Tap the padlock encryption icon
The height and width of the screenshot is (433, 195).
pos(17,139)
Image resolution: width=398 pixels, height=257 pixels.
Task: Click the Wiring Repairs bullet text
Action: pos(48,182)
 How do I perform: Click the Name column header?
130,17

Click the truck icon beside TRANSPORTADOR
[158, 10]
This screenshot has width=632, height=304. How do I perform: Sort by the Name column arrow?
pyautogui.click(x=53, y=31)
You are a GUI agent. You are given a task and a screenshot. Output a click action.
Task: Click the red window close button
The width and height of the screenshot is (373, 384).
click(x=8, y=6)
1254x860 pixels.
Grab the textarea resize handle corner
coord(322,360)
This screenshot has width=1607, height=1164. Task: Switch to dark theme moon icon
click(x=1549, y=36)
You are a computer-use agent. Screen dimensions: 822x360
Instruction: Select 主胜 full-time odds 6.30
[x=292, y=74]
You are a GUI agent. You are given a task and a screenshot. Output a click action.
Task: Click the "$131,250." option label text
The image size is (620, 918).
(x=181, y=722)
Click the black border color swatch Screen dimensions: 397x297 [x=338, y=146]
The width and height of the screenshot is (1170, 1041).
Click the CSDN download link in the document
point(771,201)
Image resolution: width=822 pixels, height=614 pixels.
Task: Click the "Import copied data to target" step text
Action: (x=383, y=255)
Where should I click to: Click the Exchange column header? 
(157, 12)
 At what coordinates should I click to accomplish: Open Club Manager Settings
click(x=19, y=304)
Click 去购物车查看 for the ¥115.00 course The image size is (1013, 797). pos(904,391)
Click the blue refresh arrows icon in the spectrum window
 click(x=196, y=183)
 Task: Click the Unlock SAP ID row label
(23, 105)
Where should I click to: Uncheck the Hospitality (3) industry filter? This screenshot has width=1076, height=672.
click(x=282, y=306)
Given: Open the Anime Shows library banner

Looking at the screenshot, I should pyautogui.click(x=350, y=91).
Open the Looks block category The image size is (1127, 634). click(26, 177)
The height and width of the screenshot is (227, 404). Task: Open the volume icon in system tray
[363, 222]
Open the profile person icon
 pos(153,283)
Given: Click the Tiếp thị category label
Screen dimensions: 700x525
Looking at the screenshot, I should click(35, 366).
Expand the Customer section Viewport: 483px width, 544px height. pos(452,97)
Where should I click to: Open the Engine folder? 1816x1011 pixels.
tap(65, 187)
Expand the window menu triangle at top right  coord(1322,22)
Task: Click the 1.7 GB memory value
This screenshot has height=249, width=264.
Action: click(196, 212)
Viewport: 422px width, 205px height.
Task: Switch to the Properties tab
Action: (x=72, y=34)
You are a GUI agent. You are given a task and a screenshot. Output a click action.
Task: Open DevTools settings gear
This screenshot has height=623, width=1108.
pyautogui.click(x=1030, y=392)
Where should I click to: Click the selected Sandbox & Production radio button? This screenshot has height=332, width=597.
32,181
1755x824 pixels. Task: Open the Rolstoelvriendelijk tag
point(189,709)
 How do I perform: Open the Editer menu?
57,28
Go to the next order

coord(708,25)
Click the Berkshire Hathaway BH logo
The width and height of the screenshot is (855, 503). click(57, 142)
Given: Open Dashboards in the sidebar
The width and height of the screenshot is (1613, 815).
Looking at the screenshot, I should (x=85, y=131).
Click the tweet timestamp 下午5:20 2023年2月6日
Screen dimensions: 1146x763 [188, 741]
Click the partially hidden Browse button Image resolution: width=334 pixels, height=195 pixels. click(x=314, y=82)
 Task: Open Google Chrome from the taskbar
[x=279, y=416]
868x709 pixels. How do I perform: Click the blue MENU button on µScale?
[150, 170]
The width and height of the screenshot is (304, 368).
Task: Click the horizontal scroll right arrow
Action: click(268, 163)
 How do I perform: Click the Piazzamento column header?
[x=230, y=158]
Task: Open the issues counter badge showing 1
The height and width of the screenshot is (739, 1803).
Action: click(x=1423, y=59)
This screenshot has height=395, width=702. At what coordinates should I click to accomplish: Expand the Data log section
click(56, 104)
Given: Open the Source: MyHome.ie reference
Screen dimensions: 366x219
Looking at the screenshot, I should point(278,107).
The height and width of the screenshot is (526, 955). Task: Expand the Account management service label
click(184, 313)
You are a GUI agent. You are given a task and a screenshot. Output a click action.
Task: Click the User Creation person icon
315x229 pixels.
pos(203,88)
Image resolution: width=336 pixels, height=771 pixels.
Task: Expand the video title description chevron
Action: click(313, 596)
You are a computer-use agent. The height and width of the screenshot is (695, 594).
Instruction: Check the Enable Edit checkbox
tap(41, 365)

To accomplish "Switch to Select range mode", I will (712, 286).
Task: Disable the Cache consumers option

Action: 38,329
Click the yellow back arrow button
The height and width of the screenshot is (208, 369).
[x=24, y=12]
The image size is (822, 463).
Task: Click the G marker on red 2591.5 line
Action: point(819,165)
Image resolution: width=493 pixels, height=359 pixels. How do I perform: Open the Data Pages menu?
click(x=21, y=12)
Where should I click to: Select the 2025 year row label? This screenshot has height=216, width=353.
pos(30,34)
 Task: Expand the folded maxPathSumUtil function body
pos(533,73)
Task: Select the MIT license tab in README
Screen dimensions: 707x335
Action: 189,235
++++++
> [Task brief] Return all of the records above word for word, leaving every line unchanged.

> [Solution to the problem]
Tap the padlock encryption icon
The height and width of the screenshot is (433, 195).
pos(17,139)
Image resolution: width=398 pixels, height=257 pixels.
Task: Click the Wiring Repairs bullet text
Action: pos(48,182)
 How do I perform: Click the Name column header?
130,17

Click the truck icon beside TRANSPORTADOR
[158, 10]
This screenshot has width=632, height=304. How do I perform: Sort by the Name column arrow?
pyautogui.click(x=53, y=31)
You are a GUI agent. You are given a task and a screenshot. Output a click action.
Task: Click the red window close button
The width and height of the screenshot is (373, 384).
click(x=8, y=6)
1254x860 pixels.
Grab the textarea resize handle corner
coord(322,360)
This screenshot has width=1607, height=1164. Task: Switch to dark theme moon icon
click(x=1549, y=36)
You are a computer-use agent. Screen dimensions: 822x360
Instruction: Select 主胜 full-time odds 6.30
[x=292, y=74]
You are a GUI agent. You are given a task and a screenshot. Output a click action.
Task: Click the "$131,250." option label text
The image size is (620, 918).
(x=181, y=722)
Click the black border color swatch Screen dimensions: 397x297 [x=338, y=146]
The width and height of the screenshot is (1170, 1041).
Click the CSDN download link in the document
point(771,201)
Image resolution: width=822 pixels, height=614 pixels.
Task: Click the "Import copied data to target" step text
Action: (x=383, y=255)
Where should I click to: Click the Exchange column header? 
(157, 12)
 At what coordinates should I click to accomplish: Open Club Manager Settings
click(x=19, y=304)
Click 去购物车查看 for the ¥115.00 course The image size is (1013, 797). pos(904,391)
Click the blue refresh arrows icon in the spectrum window
 click(x=196, y=183)
 Task: Click the Unlock SAP ID row label
(23, 105)
Where should I click to: Uncheck the Hospitality (3) industry filter? This screenshot has width=1076, height=672.
click(x=282, y=306)
Given: Open the Anime Shows library banner

Looking at the screenshot, I should pyautogui.click(x=350, y=91).
Open the Looks block category The image size is (1127, 634). click(26, 177)
The height and width of the screenshot is (227, 404). Task: Open the volume icon in system tray
[363, 222]
Open the profile person icon
 pos(153,283)
Given: Click the Tiếp thị category label
Screen dimensions: 700x525
Looking at the screenshot, I should click(35, 366).
Expand the Customer section Viewport: 483px width, 544px height. pos(452,97)
Where should I click to: Open the Engine folder? 1816x1011 pixels.
tap(65, 187)
Expand the window menu triangle at top right  coord(1322,22)
Task: Click the 1.7 GB memory value
This screenshot has height=249, width=264.
Action: click(196, 212)
Viewport: 422px width, 205px height.
Task: Switch to the Properties tab
Action: (x=72, y=34)
You are a GUI agent. You are given a task and a screenshot. Output a click action.
Task: Open DevTools settings gear
This screenshot has height=623, width=1108.
pyautogui.click(x=1030, y=392)
Where should I click to: Click the selected Sandbox & Production radio button? This screenshot has height=332, width=597.
32,181
1755x824 pixels. Task: Open the Rolstoelvriendelijk tag
point(189,709)
 How do I perform: Open the Editer menu?
57,28
Go to the next order

coord(708,25)
Click the Berkshire Hathaway BH logo
The width and height of the screenshot is (855, 503). click(57, 142)
Given: Open Dashboards in the sidebar
The width and height of the screenshot is (1613, 815).
Looking at the screenshot, I should (x=85, y=131).
Click the tweet timestamp 下午5:20 2023年2月6日
Screen dimensions: 1146x763 [188, 741]
Click the partially hidden Browse button Image resolution: width=334 pixels, height=195 pixels. click(x=314, y=82)
 Task: Open Google Chrome from the taskbar
[x=279, y=416]
868x709 pixels. How do I perform: Click the blue MENU button on µScale?
[150, 170]
The width and height of the screenshot is (304, 368).
Task: Click the horizontal scroll right arrow
Action: click(268, 163)
 How do I perform: Click the Piazzamento column header?
[x=230, y=158]
Task: Open the issues counter badge showing 1
The height and width of the screenshot is (739, 1803).
Action: click(x=1423, y=59)
This screenshot has height=395, width=702. At what coordinates should I click to accomplish: Expand the Data log section
click(56, 104)
Given: Open the Source: MyHome.ie reference
Screen dimensions: 366x219
Looking at the screenshot, I should point(278,107).
The height and width of the screenshot is (526, 955). Task: Expand the Account management service label
click(184, 313)
You are a GUI agent. You are given a task and a screenshot. Output a click action.
Task: Click the User Creation person icon
315x229 pixels.
pos(203,88)
Image resolution: width=336 pixels, height=771 pixels.
Task: Expand the video title description chevron
Action: click(313, 596)
You are a computer-use agent. The height and width of the screenshot is (695, 594).
Instruction: Check the Enable Edit checkbox
tap(41, 365)

To accomplish "Switch to Select range mode", I will (712, 286).
Task: Disable the Cache consumers option

Action: 38,329
Click the yellow back arrow button
The height and width of the screenshot is (208, 369).
[x=24, y=12]
The image size is (822, 463).
Task: Click the G marker on red 2591.5 line
Action: point(819,165)
Image resolution: width=493 pixels, height=359 pixels. How do I perform: Open the Data Pages menu?
click(x=21, y=12)
Where should I click to: Select the 2025 year row label? This screenshot has height=216, width=353.
pos(30,34)
 Task: Expand the folded maxPathSumUtil function body
pos(533,73)
Task: Select the MIT license tab in README
Screen dimensions: 707x335
Action: 189,235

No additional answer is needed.